__Exercise__: Show all lines from the listing below that contain "computer".

__Records provided__:
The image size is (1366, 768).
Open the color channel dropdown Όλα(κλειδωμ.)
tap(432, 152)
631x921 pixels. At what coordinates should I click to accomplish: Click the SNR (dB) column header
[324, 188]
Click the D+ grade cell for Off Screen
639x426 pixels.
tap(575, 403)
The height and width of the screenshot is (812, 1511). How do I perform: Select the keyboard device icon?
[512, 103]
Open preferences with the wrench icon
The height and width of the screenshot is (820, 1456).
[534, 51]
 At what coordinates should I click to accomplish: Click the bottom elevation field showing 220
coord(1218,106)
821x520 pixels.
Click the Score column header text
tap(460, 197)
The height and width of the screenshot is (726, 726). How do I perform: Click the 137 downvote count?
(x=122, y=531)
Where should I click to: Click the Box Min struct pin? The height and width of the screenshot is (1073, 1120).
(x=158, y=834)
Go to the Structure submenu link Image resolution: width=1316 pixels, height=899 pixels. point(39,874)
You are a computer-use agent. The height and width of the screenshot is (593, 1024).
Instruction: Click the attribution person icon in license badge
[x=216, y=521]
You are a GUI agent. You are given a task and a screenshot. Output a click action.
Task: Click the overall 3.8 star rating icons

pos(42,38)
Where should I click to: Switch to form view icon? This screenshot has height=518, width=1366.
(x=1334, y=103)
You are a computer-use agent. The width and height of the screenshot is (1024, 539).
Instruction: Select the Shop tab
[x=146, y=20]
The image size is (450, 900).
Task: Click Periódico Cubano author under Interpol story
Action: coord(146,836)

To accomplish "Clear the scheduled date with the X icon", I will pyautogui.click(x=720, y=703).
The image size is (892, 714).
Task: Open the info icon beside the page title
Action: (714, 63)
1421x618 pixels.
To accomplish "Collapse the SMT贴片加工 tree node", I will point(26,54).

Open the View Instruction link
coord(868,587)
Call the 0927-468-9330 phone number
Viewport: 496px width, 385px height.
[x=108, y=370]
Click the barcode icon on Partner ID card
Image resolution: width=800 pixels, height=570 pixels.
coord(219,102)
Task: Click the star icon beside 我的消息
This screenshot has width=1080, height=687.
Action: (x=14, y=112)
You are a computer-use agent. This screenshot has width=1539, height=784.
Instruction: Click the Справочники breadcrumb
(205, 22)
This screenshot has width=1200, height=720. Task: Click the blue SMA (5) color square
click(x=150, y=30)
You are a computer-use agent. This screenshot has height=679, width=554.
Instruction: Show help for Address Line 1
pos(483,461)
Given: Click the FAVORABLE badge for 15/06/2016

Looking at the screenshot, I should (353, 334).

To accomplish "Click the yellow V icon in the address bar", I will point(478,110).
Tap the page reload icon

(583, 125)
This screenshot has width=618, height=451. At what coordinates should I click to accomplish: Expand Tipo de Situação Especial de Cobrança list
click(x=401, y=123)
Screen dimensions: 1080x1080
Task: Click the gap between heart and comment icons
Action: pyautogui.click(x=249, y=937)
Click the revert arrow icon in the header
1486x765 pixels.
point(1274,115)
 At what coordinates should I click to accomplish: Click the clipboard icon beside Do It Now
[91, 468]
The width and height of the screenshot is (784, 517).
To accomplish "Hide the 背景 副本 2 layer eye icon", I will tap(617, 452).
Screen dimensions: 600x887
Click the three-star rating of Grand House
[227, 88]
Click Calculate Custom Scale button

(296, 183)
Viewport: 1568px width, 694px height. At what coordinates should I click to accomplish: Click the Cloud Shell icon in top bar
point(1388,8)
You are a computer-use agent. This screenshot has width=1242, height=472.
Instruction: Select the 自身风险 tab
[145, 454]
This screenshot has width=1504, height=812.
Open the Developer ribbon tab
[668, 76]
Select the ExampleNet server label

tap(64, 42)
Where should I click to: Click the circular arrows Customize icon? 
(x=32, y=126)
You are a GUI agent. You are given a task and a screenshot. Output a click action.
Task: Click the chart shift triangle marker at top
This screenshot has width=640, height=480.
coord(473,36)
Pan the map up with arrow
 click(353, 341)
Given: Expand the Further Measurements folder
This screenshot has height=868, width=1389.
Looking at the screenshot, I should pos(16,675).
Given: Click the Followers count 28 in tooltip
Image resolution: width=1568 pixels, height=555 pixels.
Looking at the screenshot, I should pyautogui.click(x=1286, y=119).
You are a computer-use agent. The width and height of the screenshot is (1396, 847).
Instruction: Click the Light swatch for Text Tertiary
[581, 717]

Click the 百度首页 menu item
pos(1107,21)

__The answer__:
You are a computer-use agent. The height and width of the screenshot is (593, 1024).
You are a computer-use agent. The width and height of the screenshot is (1024, 539).
You are a computer-use agent. This screenshot has width=1539, height=784.
You are a computer-use agent. This screenshot has height=679, width=554.
You are a computer-use agent. This screenshot has width=1242, height=472.
You are a computer-use agent. The width and height of the screenshot is (1396, 847).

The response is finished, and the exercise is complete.